- What you need to do
A: In the blog post about the Mossdale Estate pole traps, whose DNA did tests find on one of the seized traps?
B: Write what comes next in the blog post about the Mossdale Estate pole traps, picking up after its last sentence.

- Extracted text
Remember those illegal pole traps found set on Mossdale Estate?

Remember those three illegally-set pole traps that were found on the Mossdale Estate in the Yorkshire Dales National Park last year? (Photo: RSPB)

You know, the ones where a Mossdale Estate gamekeeper was filmed by the RSPB as he re-set them on posts on the grouse moor? (Photo: RSPB)

Yes, the gamekeeper who escaped with a police caution after a procedural blunder, instead of facing a full blown prosecution.

Well, guess what? Two of those traps had been used previously to illegally catch birds. How do we know? Because when those traps were seized from the Mossdale Estate, sharp-eyed and forensically-aware RSPB investigators suspected that they’d been used for trapping other birds. The traps were sent for expert examination at the Wildlife Forensics Unit at the SASA labs near Edinburgh and tests revealed the presence of kestrel DNA on one trap, and DNA from another (unidentified) falcon species on the other. (Photo: Guy Shorrock)

Unfortunately a prosecution was not possible as it wasn’t known where the traps had been used previously, when they’d been used, and by whom.

You can read more about this, and other DNA cases, on a fascinating RSPB Investigations blog written by Guy Shorrock and published earlier this afternoon (here).

6 thoughts on “Remember those illegal pole traps found set on Mossdale Estate?”

  1. no suprise there, xxxxx xxxxx xxxxx xxxxx xxxxx xxxxx xxxxx Probably one of the easier offences to prove, terrible death for any victim, hung upside down caught by your feet, suffering must be horrendous. I suppose the culprits wont even think about it.

- Data records
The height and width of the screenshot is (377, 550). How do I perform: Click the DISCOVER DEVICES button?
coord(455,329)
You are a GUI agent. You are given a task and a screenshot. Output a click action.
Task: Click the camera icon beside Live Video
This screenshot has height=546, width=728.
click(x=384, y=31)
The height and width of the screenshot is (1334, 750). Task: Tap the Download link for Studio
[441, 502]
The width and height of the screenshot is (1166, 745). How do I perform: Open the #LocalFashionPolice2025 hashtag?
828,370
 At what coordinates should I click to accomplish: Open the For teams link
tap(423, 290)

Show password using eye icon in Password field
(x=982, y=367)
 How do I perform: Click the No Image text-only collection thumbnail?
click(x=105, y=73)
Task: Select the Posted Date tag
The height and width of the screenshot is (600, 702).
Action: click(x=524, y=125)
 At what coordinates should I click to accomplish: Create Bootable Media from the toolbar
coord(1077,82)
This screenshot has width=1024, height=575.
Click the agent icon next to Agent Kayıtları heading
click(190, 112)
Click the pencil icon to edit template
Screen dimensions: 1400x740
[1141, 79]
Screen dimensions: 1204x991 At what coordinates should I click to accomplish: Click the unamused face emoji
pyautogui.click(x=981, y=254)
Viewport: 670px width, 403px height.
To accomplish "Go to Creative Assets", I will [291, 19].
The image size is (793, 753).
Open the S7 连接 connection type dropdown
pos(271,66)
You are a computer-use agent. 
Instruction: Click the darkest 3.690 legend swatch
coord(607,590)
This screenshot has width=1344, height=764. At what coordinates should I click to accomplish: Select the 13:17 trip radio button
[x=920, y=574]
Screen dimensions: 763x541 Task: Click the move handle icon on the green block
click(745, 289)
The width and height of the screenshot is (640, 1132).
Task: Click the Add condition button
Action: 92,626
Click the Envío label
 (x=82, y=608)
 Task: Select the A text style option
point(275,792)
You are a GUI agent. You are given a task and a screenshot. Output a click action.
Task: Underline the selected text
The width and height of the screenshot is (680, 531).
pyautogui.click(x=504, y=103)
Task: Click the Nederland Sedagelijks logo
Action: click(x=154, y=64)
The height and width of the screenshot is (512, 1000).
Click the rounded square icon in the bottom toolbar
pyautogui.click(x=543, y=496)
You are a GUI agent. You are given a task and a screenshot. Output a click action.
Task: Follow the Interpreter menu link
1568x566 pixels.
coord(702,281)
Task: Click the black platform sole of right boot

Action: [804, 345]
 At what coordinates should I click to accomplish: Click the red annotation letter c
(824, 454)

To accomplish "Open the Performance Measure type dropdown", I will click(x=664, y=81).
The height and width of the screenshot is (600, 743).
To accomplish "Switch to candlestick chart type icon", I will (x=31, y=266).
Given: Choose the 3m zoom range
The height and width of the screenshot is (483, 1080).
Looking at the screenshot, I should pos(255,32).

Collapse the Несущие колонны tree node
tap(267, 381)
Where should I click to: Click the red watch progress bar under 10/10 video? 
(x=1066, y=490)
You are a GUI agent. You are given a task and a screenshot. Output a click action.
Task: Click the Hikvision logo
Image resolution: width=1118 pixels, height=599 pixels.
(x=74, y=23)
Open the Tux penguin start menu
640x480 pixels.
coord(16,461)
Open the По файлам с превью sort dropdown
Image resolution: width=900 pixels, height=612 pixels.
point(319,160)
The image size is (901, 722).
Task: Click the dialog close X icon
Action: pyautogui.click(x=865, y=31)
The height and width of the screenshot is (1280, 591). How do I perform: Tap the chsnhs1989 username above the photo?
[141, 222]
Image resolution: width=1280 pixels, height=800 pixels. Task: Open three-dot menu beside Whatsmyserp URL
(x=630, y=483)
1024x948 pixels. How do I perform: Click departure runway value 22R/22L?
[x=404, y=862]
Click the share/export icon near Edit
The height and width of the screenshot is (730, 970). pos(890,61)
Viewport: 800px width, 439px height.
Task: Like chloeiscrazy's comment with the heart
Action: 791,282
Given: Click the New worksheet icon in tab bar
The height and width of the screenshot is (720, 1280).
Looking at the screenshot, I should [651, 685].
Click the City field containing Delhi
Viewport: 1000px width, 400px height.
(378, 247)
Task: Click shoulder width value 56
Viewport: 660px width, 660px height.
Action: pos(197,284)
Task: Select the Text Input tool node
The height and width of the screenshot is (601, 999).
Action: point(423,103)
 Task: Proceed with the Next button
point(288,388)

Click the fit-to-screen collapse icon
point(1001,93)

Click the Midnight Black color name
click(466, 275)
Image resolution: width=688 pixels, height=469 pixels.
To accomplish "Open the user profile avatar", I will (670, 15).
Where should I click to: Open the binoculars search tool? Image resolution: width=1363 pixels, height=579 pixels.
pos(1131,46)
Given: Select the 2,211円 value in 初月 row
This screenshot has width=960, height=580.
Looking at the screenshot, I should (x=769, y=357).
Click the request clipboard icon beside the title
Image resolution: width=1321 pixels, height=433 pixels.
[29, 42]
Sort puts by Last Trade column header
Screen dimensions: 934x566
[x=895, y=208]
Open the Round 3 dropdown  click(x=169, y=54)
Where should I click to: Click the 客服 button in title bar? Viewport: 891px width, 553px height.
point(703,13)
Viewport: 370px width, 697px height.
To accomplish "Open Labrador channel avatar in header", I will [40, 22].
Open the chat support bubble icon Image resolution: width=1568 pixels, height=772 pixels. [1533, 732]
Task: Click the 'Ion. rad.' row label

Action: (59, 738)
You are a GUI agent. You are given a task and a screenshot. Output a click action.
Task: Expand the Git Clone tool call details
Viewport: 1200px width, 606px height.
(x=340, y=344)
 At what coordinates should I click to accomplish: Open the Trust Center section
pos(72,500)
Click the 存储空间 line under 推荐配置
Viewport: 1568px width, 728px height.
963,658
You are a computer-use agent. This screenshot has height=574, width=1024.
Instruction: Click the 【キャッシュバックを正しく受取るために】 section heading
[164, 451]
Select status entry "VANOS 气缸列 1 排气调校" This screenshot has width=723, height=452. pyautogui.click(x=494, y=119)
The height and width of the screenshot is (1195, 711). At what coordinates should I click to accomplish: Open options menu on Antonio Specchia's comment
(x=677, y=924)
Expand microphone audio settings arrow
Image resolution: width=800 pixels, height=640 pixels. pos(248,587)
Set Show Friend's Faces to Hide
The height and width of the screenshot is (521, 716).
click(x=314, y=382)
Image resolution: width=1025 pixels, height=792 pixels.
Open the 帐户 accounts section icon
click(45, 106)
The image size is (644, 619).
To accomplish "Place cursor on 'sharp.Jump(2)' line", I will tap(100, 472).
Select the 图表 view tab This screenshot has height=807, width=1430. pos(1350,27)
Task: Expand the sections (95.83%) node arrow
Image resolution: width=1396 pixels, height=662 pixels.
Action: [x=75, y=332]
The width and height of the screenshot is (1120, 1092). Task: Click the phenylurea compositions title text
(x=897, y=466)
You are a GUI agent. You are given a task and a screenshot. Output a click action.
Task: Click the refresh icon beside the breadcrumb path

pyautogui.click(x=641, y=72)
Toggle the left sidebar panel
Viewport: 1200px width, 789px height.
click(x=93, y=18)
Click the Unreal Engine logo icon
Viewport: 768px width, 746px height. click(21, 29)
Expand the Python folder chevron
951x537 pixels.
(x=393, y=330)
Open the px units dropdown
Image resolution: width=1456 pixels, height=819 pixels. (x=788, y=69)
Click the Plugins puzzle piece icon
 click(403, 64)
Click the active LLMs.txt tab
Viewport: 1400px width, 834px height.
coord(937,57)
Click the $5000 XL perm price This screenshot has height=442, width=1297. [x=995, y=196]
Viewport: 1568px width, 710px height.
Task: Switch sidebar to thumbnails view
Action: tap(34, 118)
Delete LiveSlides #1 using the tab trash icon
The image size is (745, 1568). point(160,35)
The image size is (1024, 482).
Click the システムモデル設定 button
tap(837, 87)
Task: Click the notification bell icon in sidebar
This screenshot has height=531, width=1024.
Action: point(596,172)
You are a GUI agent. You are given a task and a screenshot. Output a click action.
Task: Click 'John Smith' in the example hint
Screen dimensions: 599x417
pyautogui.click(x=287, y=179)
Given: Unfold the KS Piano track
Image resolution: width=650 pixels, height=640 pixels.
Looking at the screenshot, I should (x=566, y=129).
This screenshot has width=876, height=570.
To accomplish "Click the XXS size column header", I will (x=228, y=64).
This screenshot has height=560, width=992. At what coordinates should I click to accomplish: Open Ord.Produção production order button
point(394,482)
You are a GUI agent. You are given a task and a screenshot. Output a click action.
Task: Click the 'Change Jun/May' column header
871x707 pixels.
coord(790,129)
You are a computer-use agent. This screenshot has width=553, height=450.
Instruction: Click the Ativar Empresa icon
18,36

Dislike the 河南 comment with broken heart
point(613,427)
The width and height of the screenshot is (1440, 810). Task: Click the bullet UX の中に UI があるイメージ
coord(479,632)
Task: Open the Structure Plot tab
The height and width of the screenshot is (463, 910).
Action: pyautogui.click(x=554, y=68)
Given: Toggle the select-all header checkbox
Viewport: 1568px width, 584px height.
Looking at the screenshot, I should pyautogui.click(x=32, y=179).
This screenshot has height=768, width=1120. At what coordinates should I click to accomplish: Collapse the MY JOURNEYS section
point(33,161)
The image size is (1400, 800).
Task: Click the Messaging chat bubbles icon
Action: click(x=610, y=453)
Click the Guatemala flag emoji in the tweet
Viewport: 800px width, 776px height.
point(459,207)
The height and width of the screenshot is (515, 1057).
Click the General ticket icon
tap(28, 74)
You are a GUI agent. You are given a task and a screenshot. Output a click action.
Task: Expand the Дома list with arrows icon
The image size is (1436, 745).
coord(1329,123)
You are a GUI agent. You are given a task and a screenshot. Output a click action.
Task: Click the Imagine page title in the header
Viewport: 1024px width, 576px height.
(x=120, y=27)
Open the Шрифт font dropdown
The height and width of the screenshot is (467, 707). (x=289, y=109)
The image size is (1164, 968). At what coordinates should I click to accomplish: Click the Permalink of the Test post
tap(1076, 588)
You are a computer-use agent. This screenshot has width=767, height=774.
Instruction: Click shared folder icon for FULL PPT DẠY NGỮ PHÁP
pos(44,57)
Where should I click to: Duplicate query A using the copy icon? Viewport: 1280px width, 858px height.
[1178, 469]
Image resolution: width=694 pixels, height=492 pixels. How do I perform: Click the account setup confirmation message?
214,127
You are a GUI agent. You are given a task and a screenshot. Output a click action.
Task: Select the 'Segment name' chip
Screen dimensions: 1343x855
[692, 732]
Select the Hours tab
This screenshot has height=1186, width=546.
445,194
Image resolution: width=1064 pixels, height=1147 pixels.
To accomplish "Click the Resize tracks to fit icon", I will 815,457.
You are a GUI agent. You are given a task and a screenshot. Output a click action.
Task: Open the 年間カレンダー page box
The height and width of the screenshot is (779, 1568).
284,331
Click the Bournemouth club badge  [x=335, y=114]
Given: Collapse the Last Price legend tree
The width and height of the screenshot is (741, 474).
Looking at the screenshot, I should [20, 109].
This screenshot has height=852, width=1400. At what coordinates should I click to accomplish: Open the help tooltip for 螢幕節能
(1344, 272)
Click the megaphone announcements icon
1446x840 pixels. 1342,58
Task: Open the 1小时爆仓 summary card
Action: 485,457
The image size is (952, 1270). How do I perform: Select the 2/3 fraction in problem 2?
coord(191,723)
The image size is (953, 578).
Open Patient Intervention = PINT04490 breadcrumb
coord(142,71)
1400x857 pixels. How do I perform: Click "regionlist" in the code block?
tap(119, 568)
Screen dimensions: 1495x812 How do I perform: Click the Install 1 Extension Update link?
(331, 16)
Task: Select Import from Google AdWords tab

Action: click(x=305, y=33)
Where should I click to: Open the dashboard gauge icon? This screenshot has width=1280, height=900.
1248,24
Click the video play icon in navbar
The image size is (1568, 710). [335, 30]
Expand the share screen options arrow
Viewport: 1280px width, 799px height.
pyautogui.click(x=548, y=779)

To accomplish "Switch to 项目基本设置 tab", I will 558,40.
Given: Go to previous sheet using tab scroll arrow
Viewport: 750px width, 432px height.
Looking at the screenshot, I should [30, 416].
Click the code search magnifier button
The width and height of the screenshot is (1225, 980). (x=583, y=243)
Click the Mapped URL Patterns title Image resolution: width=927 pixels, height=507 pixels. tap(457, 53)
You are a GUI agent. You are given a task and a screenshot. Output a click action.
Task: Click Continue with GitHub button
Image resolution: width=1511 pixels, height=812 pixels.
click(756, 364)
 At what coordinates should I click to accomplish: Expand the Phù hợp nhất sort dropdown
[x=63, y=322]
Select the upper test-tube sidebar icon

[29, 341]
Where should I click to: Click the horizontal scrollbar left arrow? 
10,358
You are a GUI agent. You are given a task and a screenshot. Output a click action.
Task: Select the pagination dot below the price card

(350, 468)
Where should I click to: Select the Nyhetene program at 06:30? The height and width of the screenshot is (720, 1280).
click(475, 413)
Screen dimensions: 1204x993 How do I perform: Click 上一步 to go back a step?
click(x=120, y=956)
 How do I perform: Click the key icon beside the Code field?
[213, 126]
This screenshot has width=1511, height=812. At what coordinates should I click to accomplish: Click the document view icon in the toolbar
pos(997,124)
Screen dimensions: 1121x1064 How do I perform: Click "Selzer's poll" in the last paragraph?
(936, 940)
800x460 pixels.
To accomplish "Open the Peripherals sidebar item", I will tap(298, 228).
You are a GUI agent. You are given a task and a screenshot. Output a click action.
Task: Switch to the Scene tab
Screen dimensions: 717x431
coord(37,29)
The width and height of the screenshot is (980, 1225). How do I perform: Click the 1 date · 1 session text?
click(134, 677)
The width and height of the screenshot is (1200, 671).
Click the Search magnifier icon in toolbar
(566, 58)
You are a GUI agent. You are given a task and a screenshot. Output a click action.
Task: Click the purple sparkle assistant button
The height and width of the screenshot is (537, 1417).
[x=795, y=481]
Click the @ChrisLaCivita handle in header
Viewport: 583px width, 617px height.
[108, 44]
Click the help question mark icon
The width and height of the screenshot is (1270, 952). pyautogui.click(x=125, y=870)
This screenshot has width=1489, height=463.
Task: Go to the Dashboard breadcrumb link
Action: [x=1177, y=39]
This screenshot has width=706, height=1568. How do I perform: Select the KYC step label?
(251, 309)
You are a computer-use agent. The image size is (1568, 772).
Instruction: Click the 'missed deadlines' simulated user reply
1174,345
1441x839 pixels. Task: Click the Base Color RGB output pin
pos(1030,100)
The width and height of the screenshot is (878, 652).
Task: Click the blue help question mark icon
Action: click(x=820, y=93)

- Answers for each item
A: Kestrel DNA.

B:
  2. Traps have definitely been used illegally, but there is no mechanism for prosecuting the crime even though we know the business which benefited from them being used and they were used on that businesses land and found in the possession of that business’ employees? Even Kafka would be stunned by this.

    1. There was a mechanism for prosecuting for the setting of three pole traps but the police cocked it up and just cautioned the keeper (and later admitted they’d made a mistake).

      Prosecuting for the earlier offences of using the traps to catch a kestrel and an unidentified falcon wasn’t possible in this case because, as Guy points out, without an admission from the keeper there was no information about where the traps had been used previously, when, and by whom.

  3. and this is the Force area where the police took some children up onto a grouse moor so they could learn about the countryside…wonder if they showed them how to set an illegal trap?…thats how to fix these criminals eh??